Supplied entries:
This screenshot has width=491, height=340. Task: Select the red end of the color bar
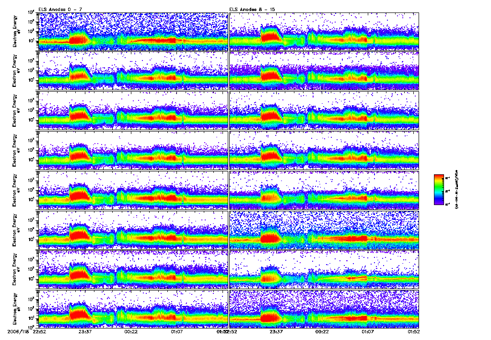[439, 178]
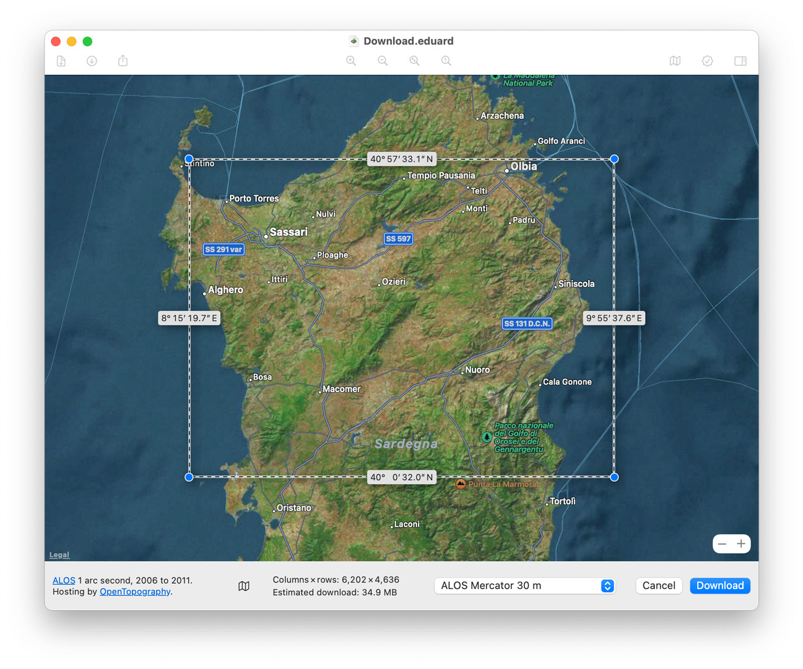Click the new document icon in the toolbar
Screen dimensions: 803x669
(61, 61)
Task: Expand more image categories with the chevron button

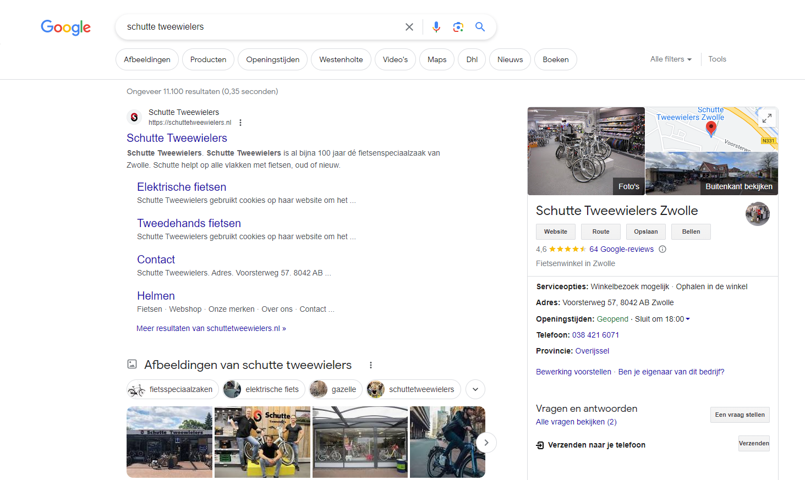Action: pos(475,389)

* * *

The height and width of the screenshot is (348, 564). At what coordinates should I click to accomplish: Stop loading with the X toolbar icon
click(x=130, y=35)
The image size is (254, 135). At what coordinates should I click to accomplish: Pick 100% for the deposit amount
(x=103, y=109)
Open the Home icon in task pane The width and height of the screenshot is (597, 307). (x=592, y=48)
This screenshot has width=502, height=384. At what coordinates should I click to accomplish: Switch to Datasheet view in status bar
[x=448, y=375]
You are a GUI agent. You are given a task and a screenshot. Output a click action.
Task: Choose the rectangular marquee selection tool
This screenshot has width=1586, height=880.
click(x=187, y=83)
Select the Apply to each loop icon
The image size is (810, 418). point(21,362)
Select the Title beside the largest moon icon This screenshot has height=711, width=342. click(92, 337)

---

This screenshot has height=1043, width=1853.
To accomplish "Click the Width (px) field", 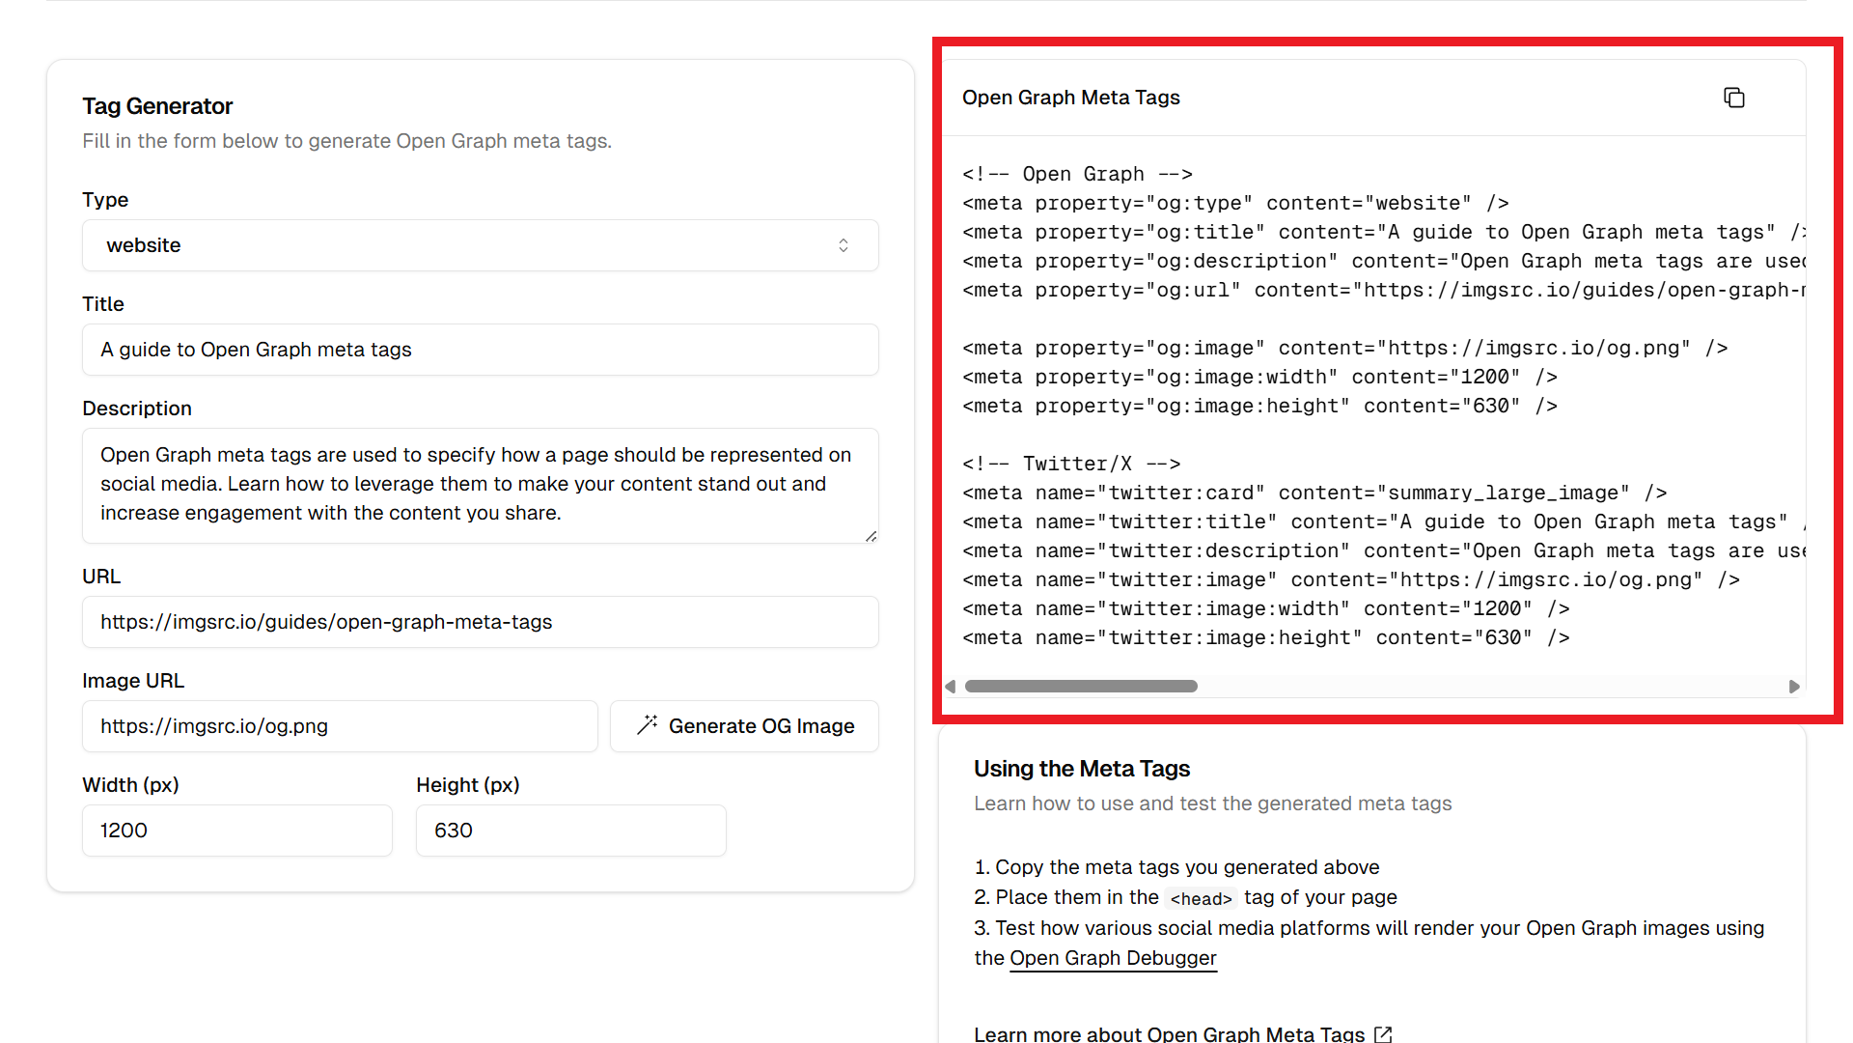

Work required: Duplicate the lines running from the one containing "The image size is (254, 135)." through the one containing "Select the Title", inclusive, with nothing else.

Task output:
The image size is (254, 135). At what coordinates should I click to accomplish: Pick 100% for the deposit amount
(x=103, y=109)
Open the Home icon in task pane The width and height of the screenshot is (597, 307). (x=592, y=48)
This screenshot has width=502, height=384. At what coordinates should I click to accomplish: Switch to Datasheet view in status bar
[x=448, y=375]
You are a GUI agent. You are given a task and a screenshot. Output a click action.
Task: Choose the rectangular marquee selection tool
This screenshot has width=1586, height=880.
click(x=187, y=83)
Select the Apply to each loop icon
The image size is (810, 418). point(21,362)
Select the Title beside the largest moon icon This screenshot has height=711, width=342. click(92, 337)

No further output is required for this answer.